The berries on the Western Ash tree have turned from green to yellow to bright orange. The robins and cedar waxwings are gorging on the berries to the point of reeling drunken in the grass. I’m not sure what the intoxicant is in the berries, but wobbling robins are pretty funny.
And the salmon are spawning. Not yet the Kokanee from Wallowa Lake, but Chinook salmon in the nearby Lostine River. Efforts to restore the salmon run in the Lostine have been underway for several decades now.
Yesterday we heard a presentation from a retired fisheries biologist, Mary Edwards, on this work. She had spent the last sixteen years under water in the Lostine dressed in dry suit, mask and snorkel, photographing their return. She describes her photos as “waterscapes.”
Because its waters flow from the 10,000 foot Eagle Cap Wilderness, the Lostine is a very cold and clear river — conditions that are just right for trout and salmon.
It is beyond amazing that these fish make it back. It is a 1600 plus mile journey from the Pacific Ocean to the upper Lostine. Fish have to negotiate eight main stem dams on the Columbia in order to get here and carve out their “redds,” or egg nests, in the rock and gravel of the Lostine. Using their tails like scoops, the females move river stone to build a nest. After the eggs are laid and fertilized by an attending male, they cover the redds over as their final act. Their decomposing bodies are then a huge source of nourishment to the river and its other inhabitants.

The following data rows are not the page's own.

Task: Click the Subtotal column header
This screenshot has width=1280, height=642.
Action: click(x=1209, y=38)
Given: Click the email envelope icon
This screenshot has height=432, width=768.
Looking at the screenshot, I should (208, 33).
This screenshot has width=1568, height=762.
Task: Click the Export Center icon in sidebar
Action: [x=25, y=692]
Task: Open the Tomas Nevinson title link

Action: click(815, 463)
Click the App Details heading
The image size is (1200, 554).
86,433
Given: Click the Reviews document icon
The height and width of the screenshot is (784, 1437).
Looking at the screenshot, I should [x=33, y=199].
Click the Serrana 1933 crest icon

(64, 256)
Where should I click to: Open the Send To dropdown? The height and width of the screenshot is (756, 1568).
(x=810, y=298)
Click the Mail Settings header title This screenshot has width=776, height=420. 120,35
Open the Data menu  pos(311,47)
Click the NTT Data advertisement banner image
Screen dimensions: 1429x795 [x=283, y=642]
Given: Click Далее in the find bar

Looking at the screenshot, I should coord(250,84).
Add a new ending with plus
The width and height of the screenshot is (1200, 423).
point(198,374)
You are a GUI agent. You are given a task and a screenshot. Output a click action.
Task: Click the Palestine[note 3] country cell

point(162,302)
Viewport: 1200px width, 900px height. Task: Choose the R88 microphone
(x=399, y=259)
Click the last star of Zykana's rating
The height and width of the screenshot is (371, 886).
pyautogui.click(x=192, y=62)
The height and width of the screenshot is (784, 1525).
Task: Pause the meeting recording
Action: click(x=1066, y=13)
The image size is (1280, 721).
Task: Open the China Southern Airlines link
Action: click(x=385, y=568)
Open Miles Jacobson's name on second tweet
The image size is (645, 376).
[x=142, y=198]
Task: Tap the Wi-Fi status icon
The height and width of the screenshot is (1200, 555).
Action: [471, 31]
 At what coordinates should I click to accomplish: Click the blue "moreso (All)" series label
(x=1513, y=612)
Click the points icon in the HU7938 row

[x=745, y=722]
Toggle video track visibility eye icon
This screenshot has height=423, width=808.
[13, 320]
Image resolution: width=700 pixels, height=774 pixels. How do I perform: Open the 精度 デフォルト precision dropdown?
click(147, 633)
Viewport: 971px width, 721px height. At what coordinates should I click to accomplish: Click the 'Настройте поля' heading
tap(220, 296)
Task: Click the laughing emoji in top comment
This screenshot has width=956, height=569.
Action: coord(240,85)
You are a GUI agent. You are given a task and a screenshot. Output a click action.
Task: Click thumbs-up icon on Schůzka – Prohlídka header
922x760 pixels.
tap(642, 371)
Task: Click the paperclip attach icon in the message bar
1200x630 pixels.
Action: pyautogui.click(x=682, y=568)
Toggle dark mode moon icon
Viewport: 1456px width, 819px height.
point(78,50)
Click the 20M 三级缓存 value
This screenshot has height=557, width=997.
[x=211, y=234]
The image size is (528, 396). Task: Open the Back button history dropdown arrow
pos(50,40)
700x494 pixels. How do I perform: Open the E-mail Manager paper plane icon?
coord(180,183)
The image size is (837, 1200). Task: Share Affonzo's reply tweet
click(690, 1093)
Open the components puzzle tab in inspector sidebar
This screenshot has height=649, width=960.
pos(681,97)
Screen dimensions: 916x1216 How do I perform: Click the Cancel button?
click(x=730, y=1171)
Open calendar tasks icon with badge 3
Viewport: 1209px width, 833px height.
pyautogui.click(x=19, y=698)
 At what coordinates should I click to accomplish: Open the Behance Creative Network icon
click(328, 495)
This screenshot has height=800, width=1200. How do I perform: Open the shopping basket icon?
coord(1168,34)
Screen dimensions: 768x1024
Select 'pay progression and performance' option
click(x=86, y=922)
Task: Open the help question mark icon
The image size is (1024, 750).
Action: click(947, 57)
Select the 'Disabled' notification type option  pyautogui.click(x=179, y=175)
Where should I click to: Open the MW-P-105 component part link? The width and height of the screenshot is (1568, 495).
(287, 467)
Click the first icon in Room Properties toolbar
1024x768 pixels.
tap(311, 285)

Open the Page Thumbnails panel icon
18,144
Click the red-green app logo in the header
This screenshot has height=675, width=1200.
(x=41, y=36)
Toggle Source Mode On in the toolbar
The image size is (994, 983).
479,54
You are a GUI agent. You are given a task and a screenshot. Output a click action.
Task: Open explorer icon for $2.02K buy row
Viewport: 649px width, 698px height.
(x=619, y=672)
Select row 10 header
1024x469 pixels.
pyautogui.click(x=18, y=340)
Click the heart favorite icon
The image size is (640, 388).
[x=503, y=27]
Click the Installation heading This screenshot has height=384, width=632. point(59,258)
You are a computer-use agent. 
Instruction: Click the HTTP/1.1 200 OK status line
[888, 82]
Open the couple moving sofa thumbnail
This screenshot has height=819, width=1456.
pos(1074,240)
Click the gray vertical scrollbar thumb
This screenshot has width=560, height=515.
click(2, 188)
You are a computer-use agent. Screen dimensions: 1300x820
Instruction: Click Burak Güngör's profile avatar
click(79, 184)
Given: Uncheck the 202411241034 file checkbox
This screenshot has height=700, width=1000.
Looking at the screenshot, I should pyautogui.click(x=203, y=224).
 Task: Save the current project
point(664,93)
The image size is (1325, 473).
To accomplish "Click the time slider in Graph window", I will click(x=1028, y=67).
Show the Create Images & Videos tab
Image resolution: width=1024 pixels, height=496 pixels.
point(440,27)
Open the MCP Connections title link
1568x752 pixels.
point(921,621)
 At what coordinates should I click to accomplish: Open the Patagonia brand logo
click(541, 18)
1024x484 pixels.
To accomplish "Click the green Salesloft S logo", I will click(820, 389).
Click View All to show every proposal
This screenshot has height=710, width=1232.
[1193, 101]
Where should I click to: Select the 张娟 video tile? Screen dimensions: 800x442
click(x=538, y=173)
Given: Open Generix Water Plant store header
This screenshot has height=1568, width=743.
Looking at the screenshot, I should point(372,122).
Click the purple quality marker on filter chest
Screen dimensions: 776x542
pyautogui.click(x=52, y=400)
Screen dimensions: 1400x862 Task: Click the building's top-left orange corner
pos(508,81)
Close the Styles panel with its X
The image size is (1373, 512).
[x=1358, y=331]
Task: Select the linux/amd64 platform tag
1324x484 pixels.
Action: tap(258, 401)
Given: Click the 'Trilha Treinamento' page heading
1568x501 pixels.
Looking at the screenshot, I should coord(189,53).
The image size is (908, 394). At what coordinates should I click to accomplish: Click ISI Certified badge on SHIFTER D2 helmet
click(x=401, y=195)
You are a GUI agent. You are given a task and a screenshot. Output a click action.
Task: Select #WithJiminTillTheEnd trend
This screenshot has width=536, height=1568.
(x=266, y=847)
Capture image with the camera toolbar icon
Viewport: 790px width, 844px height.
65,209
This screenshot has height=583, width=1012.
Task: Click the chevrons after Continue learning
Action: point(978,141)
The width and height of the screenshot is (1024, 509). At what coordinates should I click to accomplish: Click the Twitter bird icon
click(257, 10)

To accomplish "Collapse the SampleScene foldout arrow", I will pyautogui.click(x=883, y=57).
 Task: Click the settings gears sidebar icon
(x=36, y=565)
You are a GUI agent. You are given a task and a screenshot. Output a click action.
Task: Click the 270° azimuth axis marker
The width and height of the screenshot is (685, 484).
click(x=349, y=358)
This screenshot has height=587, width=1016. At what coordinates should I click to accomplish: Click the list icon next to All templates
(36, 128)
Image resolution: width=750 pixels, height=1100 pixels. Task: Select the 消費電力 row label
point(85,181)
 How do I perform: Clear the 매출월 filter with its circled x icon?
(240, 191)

In contrast to the larger, nearby Wallowa River, the Lostine River was not channelized, read “straightened.” Sometime in the 1940’s or 50’s bulldozers rumbled into the Wallowa River to relocate and straighten it. It was pushed to the west side of the valley and straightened, which destroyed it as a salmon run. Now efforts are underway to restore meanders, to slow the flow and making it more habitable for fish.
Will the salmon run continue to grow? Hard to say. So many factors come into play. Warming oceans, the slower and warmer Columbia and Snake Rivers, the hydroelectric dams, yearly water flow. People are trying. There has been remarkable cooperation here between those working to restore the fishery and the farmers who draw on the rivers for irrigation.
Other signs of the season’s change are the cooler nights. Not cold, not yet, but cooler. Over all, it has been a relatively cool summer. I’m not sure we ever got to 90. And, wonder of wonders, no wildfire smoke — at least not yet. It has been a “super-water” year with a better than normal snowpack which melted slowly in the cool spring. There could be fresh snow in the mountains in the next couple weeks. I’ve been “snowed out” on a late August backpacking trips more than once.
We made a big change this summer, installing a small wood stove in the family cabin. We have an ancient, picturesque fireplace, but as a heat source it is inefficient. The new Vermont Castings stove should extend our time here through October.
The Larch trees are just beginning their seasonal turn to from green to gold. While a conifer, the Larch are like a decidious tree, their needles turning color before falling. Some call them “Tamaracks.” Bands of Larch/ Tamaracks wind like golden threads through the forests of the Wallowa mountains, alongside the Douglas Fir, White Fir, Aspen and Ponderosa Pine.
Soon the Kokanee salmon whill be spawning up the Wallowa River from the Lake. They turn a bright red/ orange as they spawn, transforming the greens and blues of the river into a fluid, stained glass mosaic.
We return to Seattle the middle of next week. With my sons, Joe and Nick, I will ride the RSVP (Ride Seattle to Vancouver Party), a two-day, 200 mile ride on Friday and Saturday. How fortunate I am, at age 71, to take part in such an adventure.
May what remains of summer, officially another six weeks, bless you with wild berries, startling sunsets and gratitude for the rhythm of the seasons.